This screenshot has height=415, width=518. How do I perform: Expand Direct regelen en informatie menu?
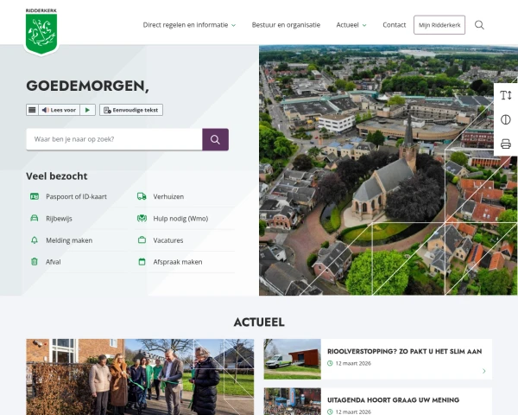click(188, 25)
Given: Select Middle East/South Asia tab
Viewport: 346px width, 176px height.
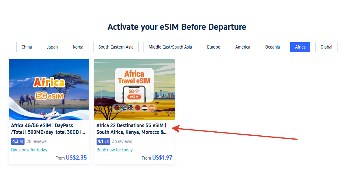Looking at the screenshot, I should pos(170,47).
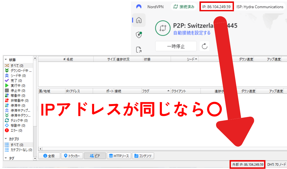
Task: Click the NordVPN home icon in sidebar
Action: (139, 20)
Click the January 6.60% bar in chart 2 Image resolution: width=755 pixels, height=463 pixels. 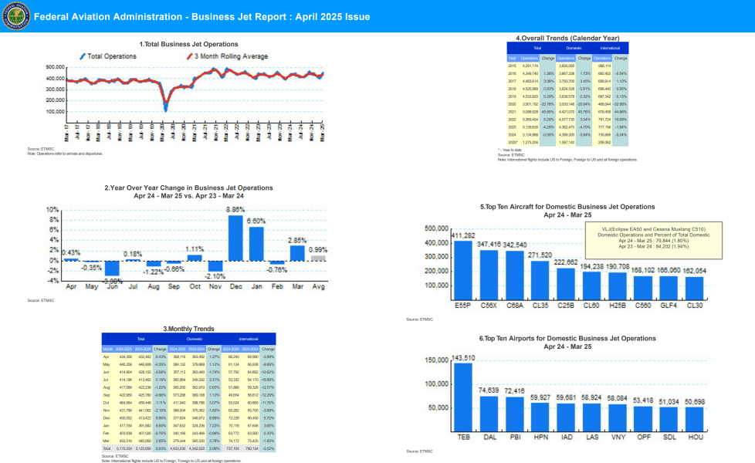point(256,243)
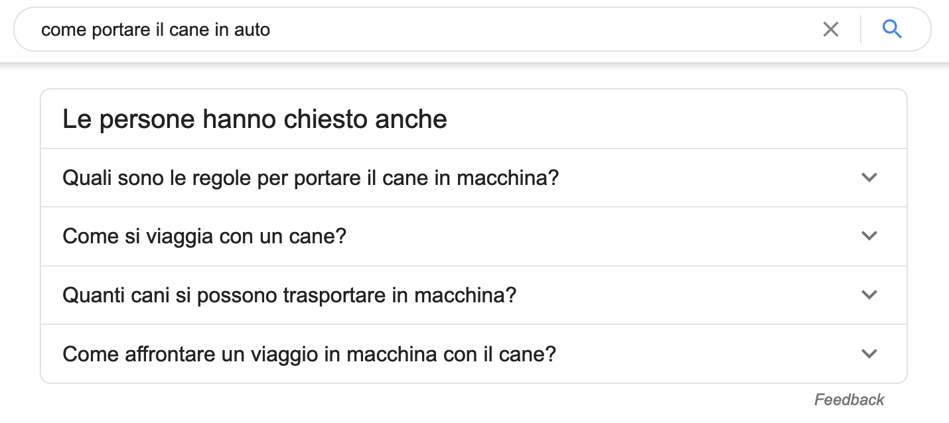Click the query text 'come portare il cane in auto'

tap(155, 29)
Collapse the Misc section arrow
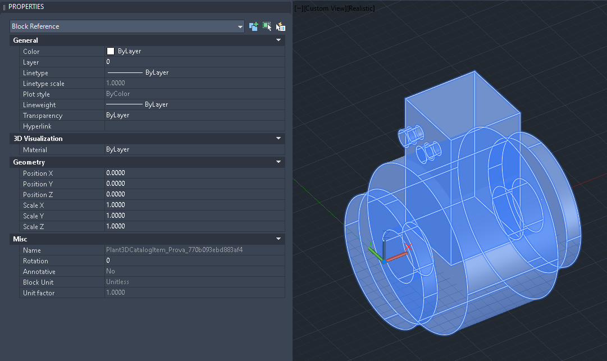 pyautogui.click(x=278, y=239)

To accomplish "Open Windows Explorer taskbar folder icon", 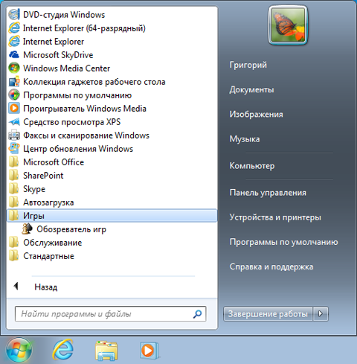I will [106, 351].
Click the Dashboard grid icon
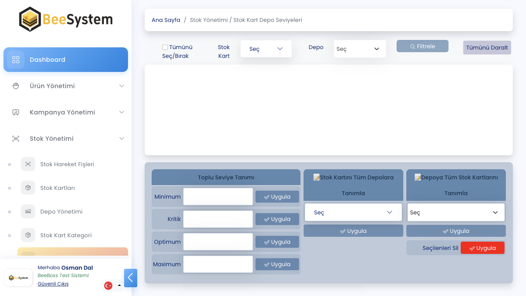The width and height of the screenshot is (526, 296). [16, 60]
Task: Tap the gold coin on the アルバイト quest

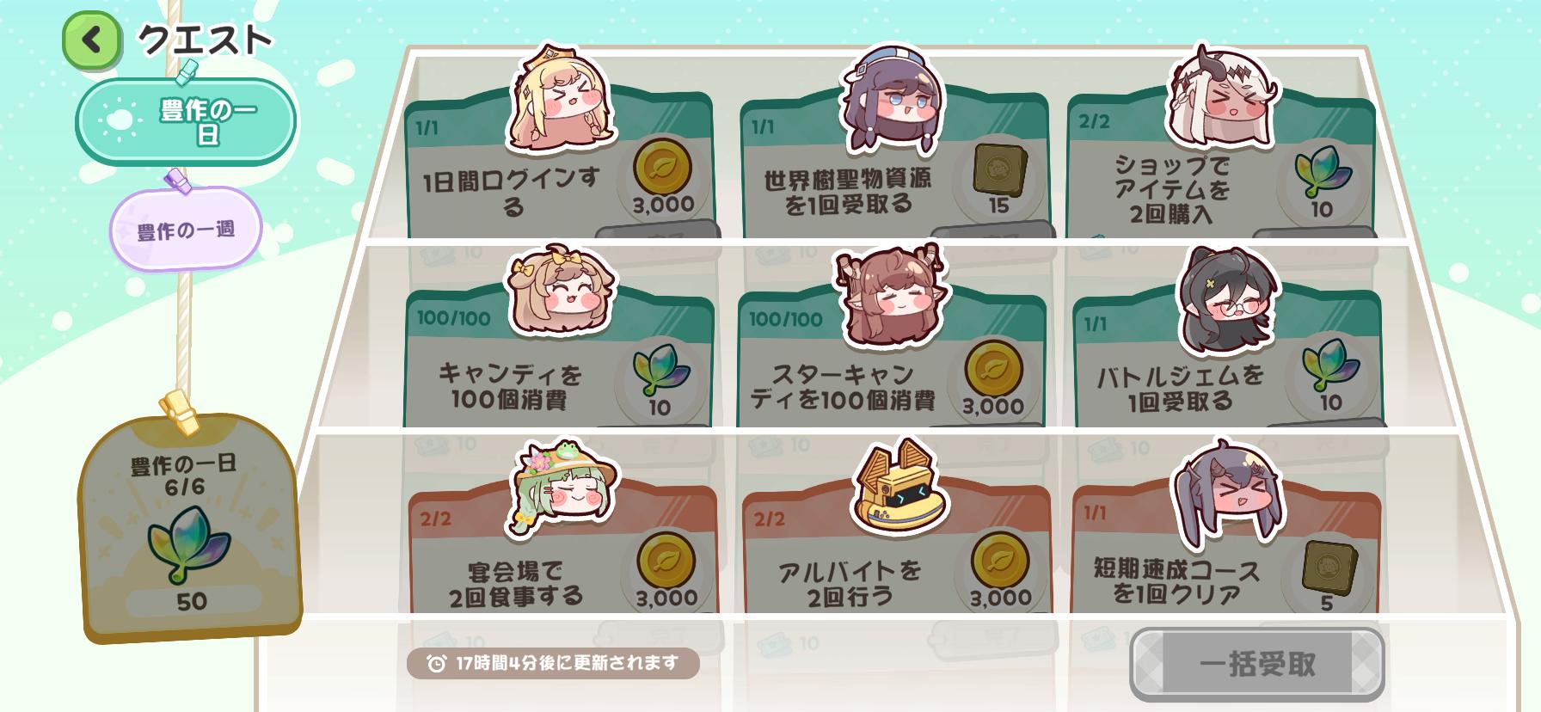Action: point(1000,560)
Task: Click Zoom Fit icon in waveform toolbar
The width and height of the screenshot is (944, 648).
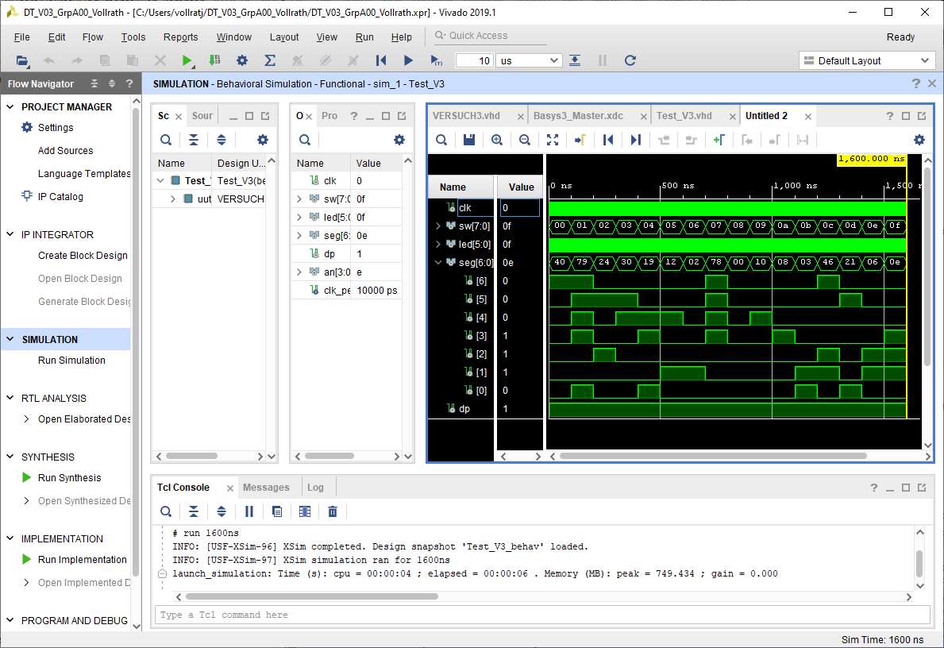Action: click(553, 140)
────────────────────
▶ **TASK**
Everything from the line with "Click the Dashboard grid icon" through the end of the records above, and nothing else, is to be quoted exactly; please leave the pictures out.

▶ **RESULT OF THE TASK**
Click the Dashboard grid icon
The width and height of the screenshot is (526, 296). [16, 60]
Task: Tap the gold coin on the アルバイト quest

Action: point(1000,560)
Task: Click Zoom Fit icon in waveform toolbar
The width and height of the screenshot is (944, 648).
Action: click(553, 140)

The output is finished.